### Provided records

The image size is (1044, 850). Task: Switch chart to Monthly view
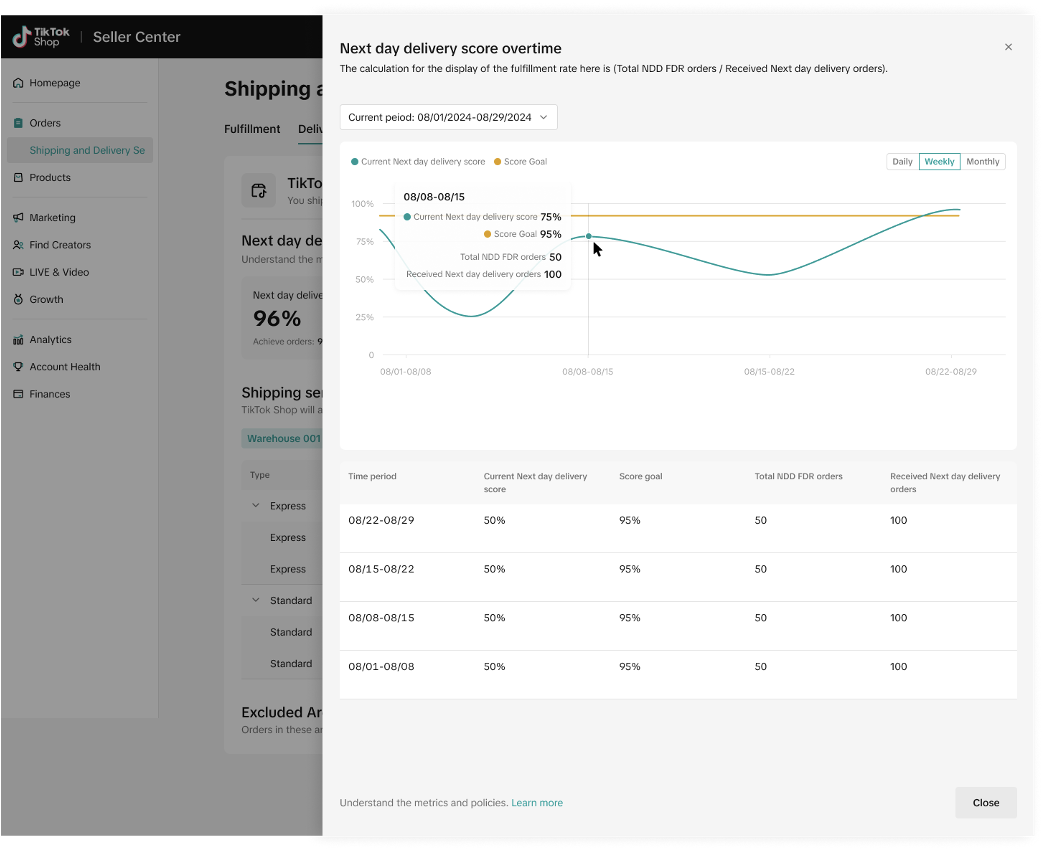(x=982, y=162)
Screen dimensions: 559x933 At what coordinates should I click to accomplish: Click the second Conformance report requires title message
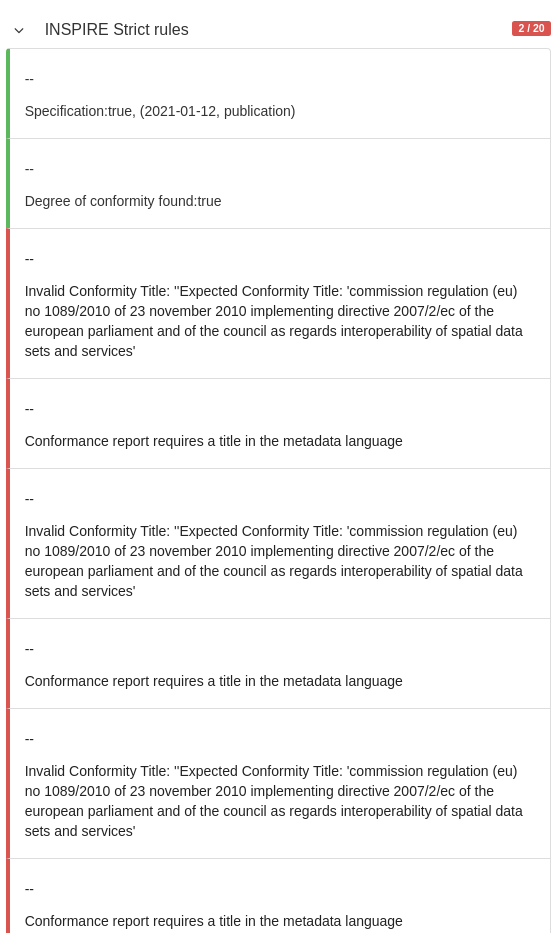point(214,681)
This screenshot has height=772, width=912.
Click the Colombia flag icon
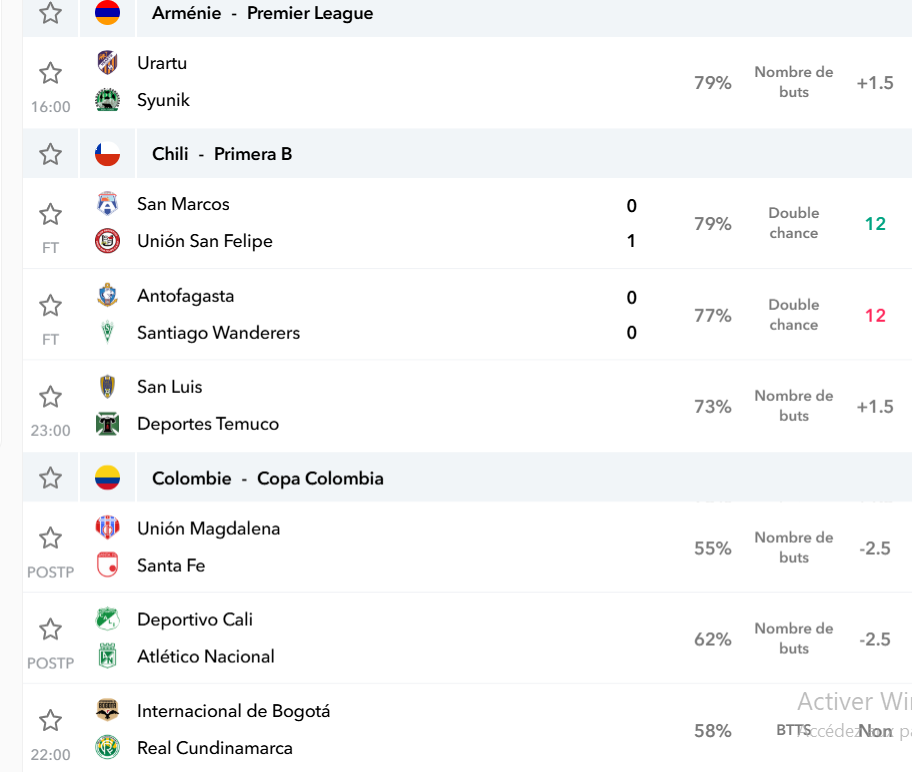tap(108, 478)
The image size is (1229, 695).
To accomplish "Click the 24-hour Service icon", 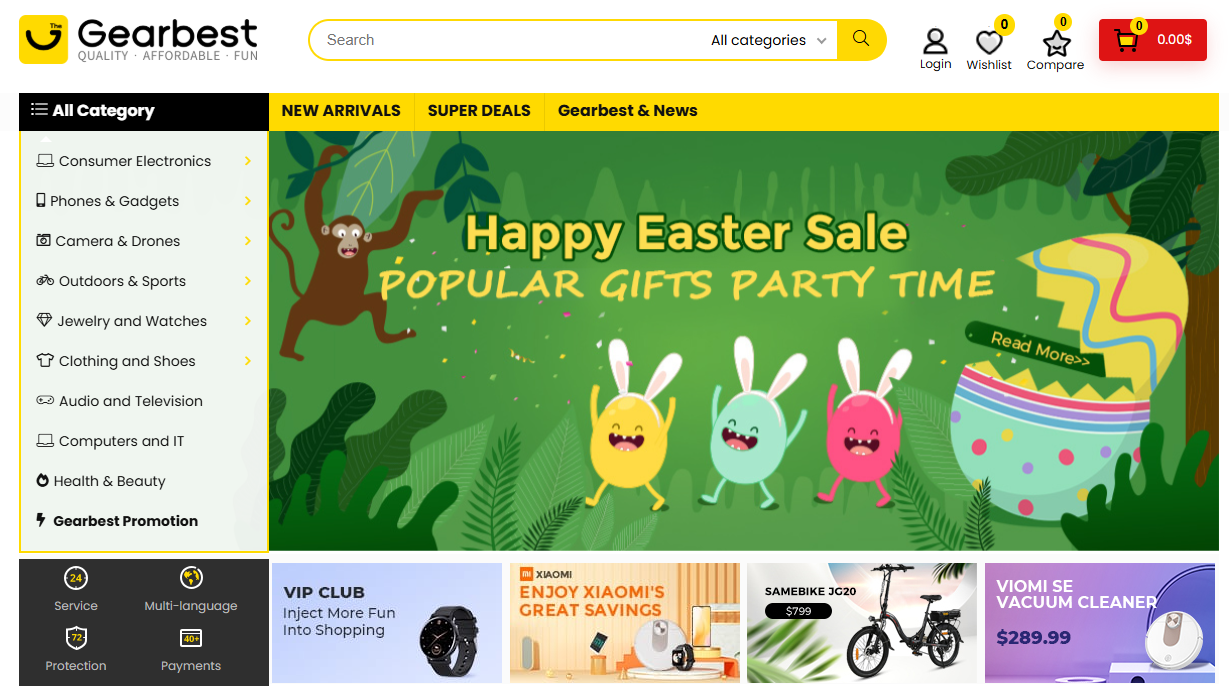I will (76, 578).
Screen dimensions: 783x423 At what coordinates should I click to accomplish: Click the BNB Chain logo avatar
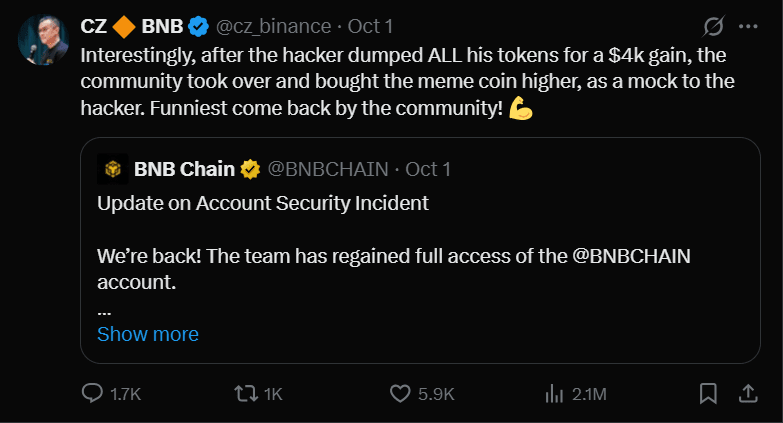click(x=111, y=169)
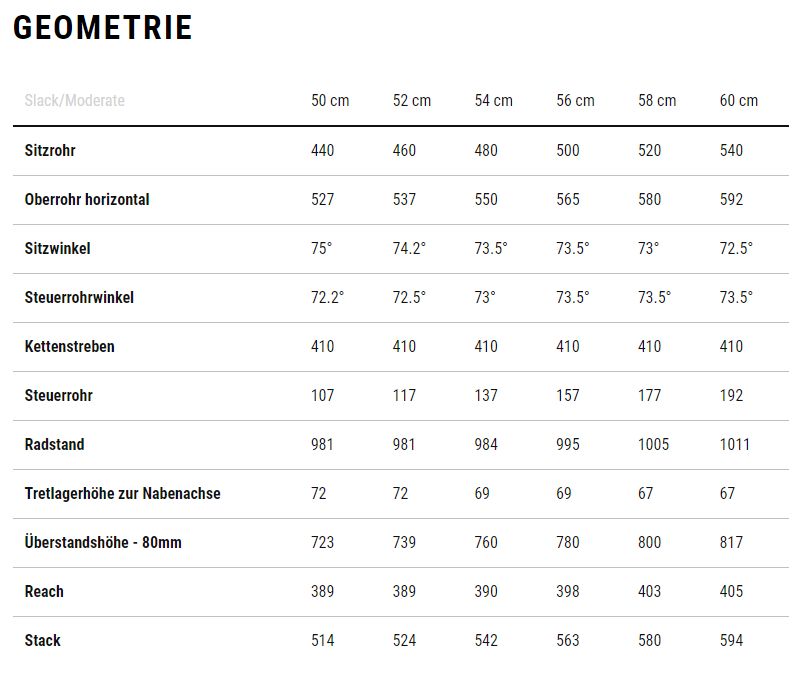Image resolution: width=804 pixels, height=685 pixels.
Task: Click the 1011 Radstand value
Action: pyautogui.click(x=734, y=445)
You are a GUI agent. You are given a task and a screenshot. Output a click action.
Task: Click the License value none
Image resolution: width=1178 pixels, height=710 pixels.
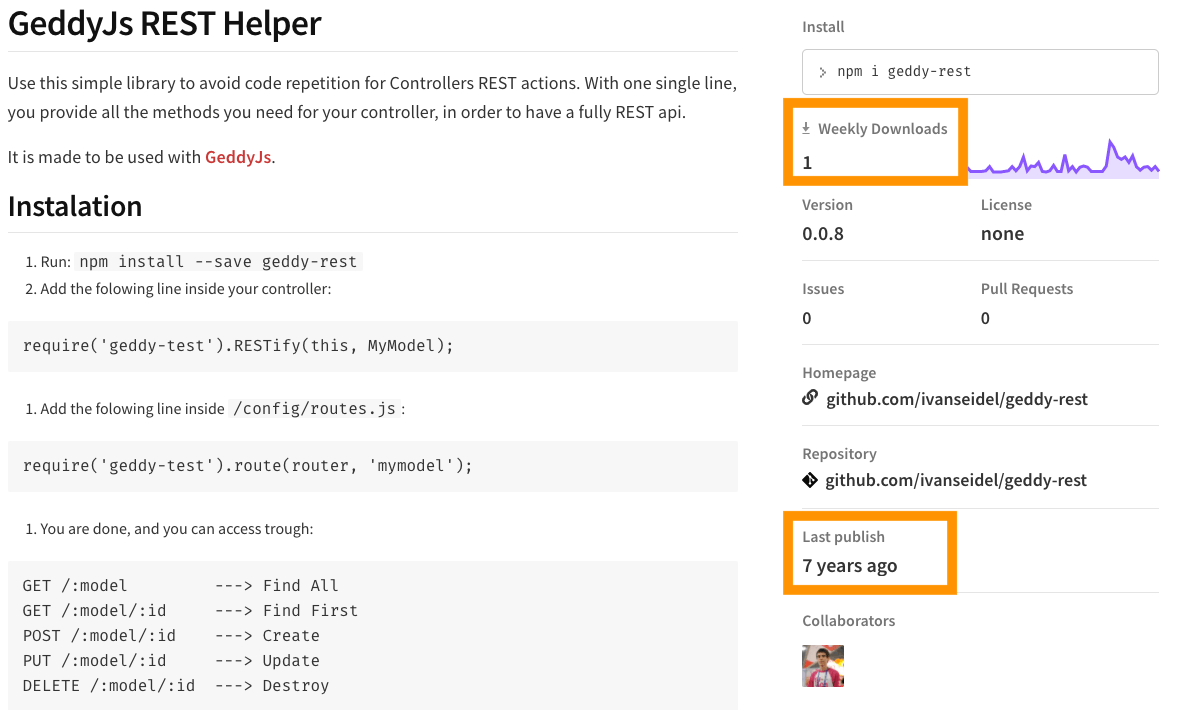point(1002,234)
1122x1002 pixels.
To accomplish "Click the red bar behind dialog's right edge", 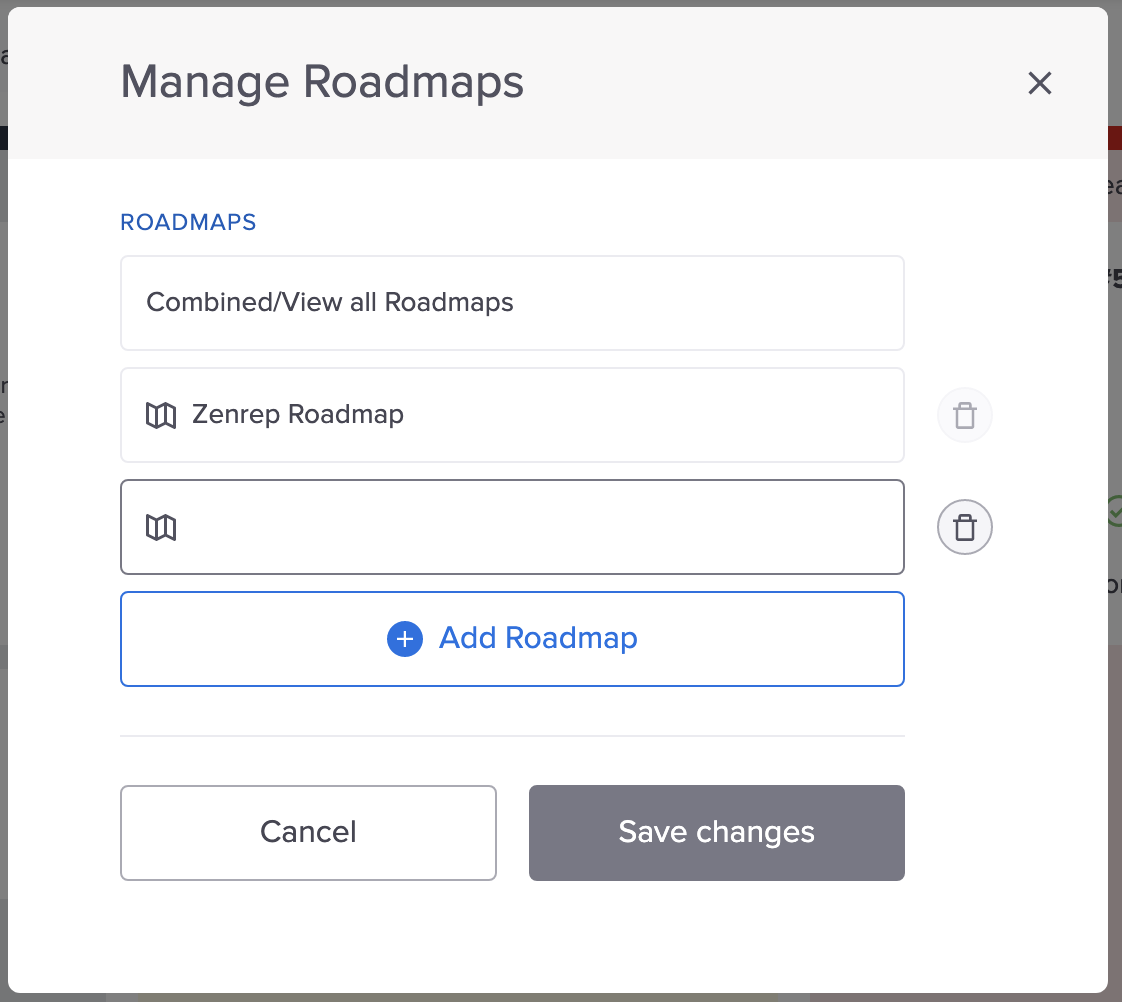I will pos(1115,137).
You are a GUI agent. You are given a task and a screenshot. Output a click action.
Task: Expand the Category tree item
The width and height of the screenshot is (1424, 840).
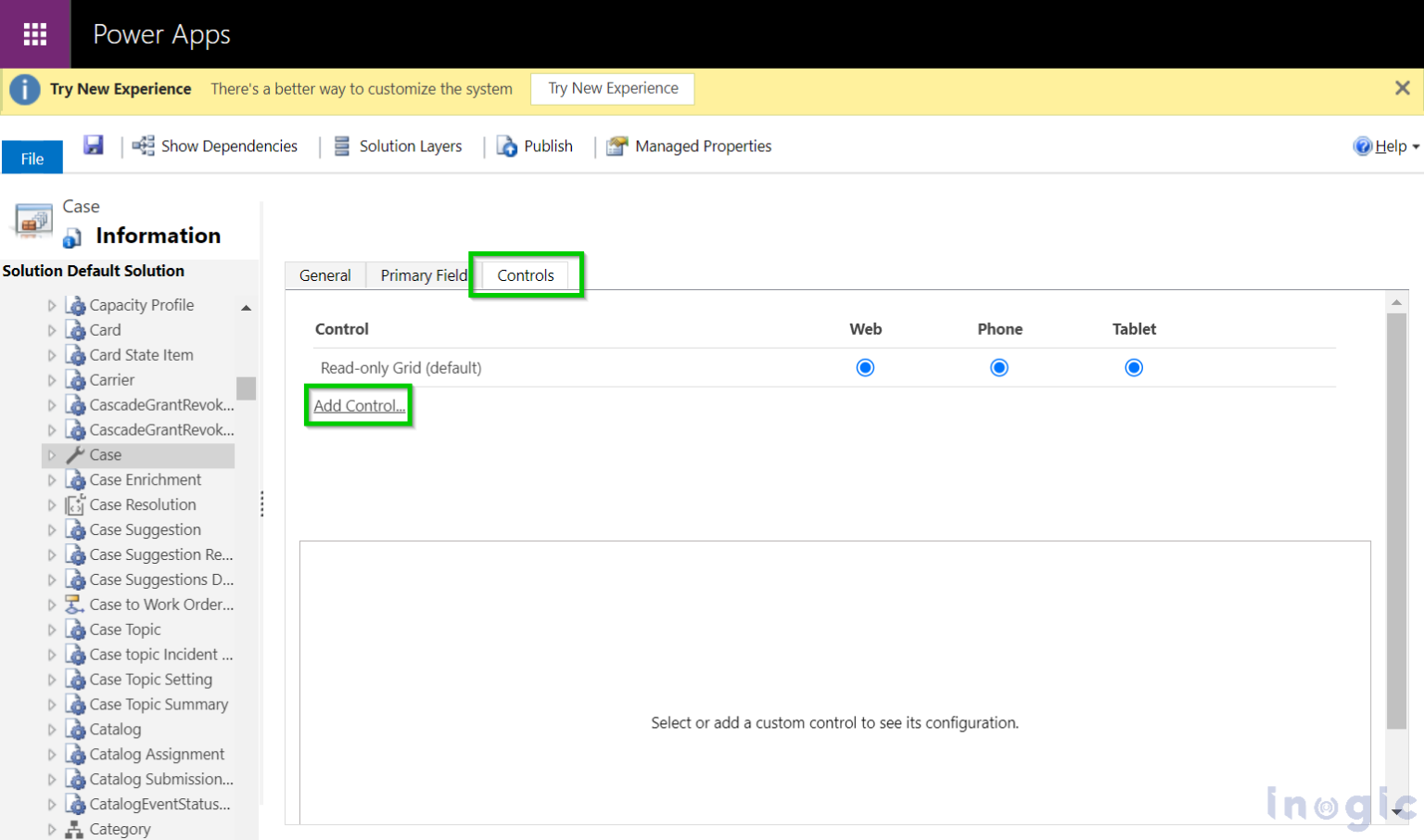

### Exercise brief
Among the lines above, show every one that contains the string "screenshot".

### Answer for the task
This screenshot has height=772, width=912.
You are a GUI agent. You are given a task and a screenshot. Output a click action.
You are a GUI agent. You are given a task and a screenshot. Output a click action.
The width and height of the screenshot is (1424, 840).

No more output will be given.